» **Source material**:
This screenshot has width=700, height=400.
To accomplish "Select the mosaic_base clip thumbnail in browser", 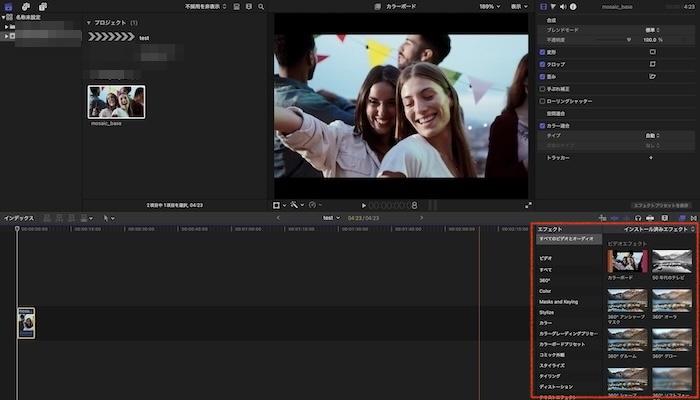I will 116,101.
* * *
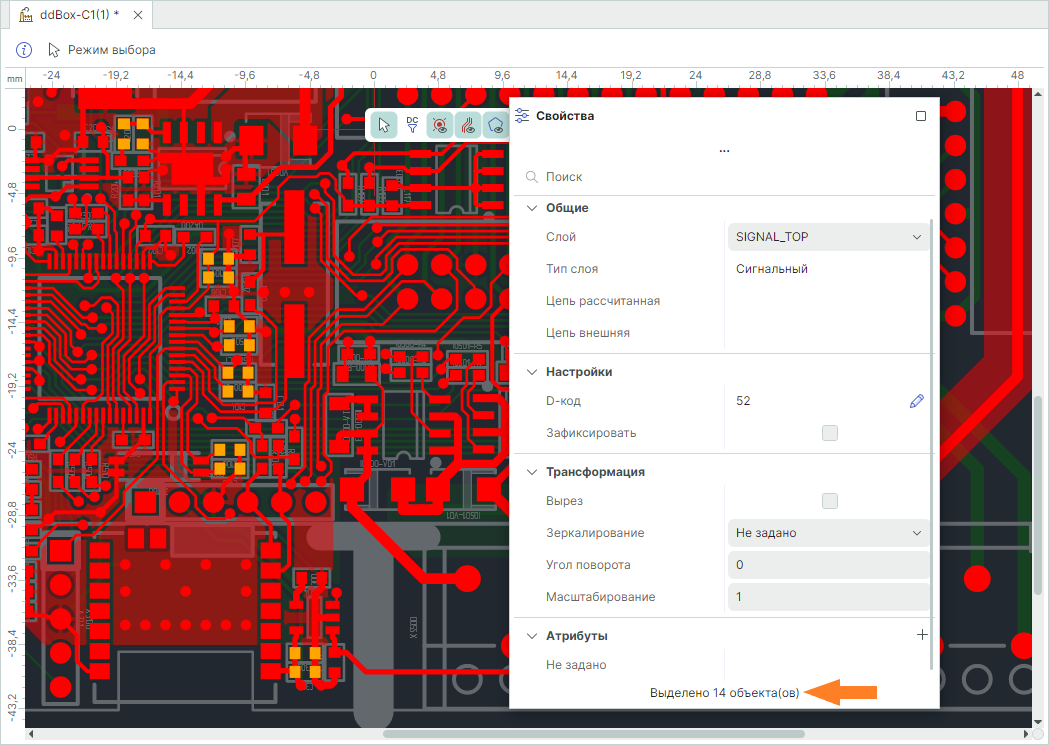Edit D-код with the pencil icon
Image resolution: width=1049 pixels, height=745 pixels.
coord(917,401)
...
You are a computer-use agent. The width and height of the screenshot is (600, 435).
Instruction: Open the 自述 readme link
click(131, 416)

» **Problem statement**:
When a line of the data holds the string "screenshot", pick it out and copy it.

» **Task answer**:
This screenshot has width=700, height=400.
You are a computer-use agent. The width and height of the screenshot is (600, 435).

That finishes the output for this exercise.